Again, I'm advocating for dropping this PR in favor of https://github.com/dask/distributed/pull/6699 for the time being

fjetter avatar Aug 11 '22 10:08 fjetter

We've got another issue automatically fixed by this PR: #6877.

crusaderky avatar Aug 11 '22 18:08 crusaderky

#6869 is an example why I am concerned about letting multiple coroutines for the same task running, i.e. gather_dep and execute.

I can't understand how this PR would make #6869 any worse.

crusaderky avatar Aug 11 '22 20:08 crusaderky

I've removed the done attribute :metal:

crusaderky avatar Aug 12 '22 16:08 crusaderky

I've found a roadblock that I didn't consider before. When you transition from executing to released, all dependencies are immediately released as well (unless there are other dependants). However, they will remain in memory because they are referenced by the asyncio task running the user code.
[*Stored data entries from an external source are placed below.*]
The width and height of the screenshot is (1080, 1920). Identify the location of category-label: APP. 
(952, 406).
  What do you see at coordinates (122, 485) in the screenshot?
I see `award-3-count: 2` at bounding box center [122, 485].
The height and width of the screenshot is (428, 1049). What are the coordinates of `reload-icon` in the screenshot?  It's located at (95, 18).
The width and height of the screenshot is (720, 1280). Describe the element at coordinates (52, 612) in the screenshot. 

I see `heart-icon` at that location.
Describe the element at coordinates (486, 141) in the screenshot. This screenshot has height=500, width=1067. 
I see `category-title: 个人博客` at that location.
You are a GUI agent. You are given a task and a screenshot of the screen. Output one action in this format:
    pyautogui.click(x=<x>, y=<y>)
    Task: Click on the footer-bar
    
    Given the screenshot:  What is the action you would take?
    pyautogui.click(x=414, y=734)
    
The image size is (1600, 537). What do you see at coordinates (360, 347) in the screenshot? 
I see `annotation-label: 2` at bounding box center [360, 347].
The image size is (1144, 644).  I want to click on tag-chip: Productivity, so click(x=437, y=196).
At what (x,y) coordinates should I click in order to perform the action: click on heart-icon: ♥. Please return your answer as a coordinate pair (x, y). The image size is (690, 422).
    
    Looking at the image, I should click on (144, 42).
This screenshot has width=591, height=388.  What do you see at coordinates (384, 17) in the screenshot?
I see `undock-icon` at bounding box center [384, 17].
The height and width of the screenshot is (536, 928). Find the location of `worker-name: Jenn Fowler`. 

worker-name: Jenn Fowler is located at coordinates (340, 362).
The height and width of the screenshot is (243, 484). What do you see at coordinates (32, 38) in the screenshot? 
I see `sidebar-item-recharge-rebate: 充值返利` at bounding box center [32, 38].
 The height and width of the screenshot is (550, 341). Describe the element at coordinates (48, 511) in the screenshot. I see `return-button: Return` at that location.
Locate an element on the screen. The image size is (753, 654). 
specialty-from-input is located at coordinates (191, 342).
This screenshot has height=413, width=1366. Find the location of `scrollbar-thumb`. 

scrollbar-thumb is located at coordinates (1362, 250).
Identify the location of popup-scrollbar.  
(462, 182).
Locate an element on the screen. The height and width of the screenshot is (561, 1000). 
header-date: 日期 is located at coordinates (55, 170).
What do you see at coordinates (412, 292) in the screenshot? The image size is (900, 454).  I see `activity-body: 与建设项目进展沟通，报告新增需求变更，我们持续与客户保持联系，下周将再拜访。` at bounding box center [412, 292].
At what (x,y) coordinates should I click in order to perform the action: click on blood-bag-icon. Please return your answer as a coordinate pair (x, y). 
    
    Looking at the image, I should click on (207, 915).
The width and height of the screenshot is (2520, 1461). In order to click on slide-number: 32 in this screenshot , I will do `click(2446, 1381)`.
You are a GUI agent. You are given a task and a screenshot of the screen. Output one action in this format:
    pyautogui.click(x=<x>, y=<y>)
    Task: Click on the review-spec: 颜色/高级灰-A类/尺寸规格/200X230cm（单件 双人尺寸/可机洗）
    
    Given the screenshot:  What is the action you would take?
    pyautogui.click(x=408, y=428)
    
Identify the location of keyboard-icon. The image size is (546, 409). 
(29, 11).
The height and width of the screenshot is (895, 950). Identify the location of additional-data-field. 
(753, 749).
If, in the meantime, another task (or, somewhat less likely, the same task) lands with the same dependencies, then the dependencies will be fetched again over the network, leading to data duplication.

We could mitigate this through the weakref cache in SpillBuffer.__set__. Preventing the data transfer completely would be a lot more complicated and necessarily involve the worker state. Even more complicated, the client may submit a new task with the same key but different dependencies while the previous execution is still running. I'm unsure how to behave there. (in main, te new run_spec and dependencies are completely disregarded).

I give up. I'll revert to #6699. I still want to go on with the removal of the 'long-running' state though and I'd like to open a PR just for it. @fjetter you were against that too - can we have a high-bandwidth chat about it?

crusaderky avatar Aug 15 '22 11:08 crusaderky

I still want to go on with the removal of the 'long-running' state though and I'd like to open a PR just for it. @fjetter you were against that too - can we have a high-bandwidth chat about it?

Sure, we can have a conversation about this. Here the gist of it up front (no need to reply if we find some time to briefly talk about it)

TLDR I don't mind reusing the implementation and am open to making the transition methods to deal with both long-running and executing at the same time to avoid code duplication. We're already dealing with a similar situation when dealing with the ready/constrained states and I believe we can handle it similarly. The primary reason why I prefer keeping it is instrumentation since I think the difference between executing and long-running is significantly different to warrant a distinction on monitoring dashboards (bokeh and prometheus). There is a secondary technical concern outlined in the description of https://github.com/dask/distributed/pull/6607 where I argue that we should remove the rejoin/secede functionality and in-fact drop our custom threadpool entirely. If we were to go down that route, the distinction between long-running and executing would be helpful (not necessary).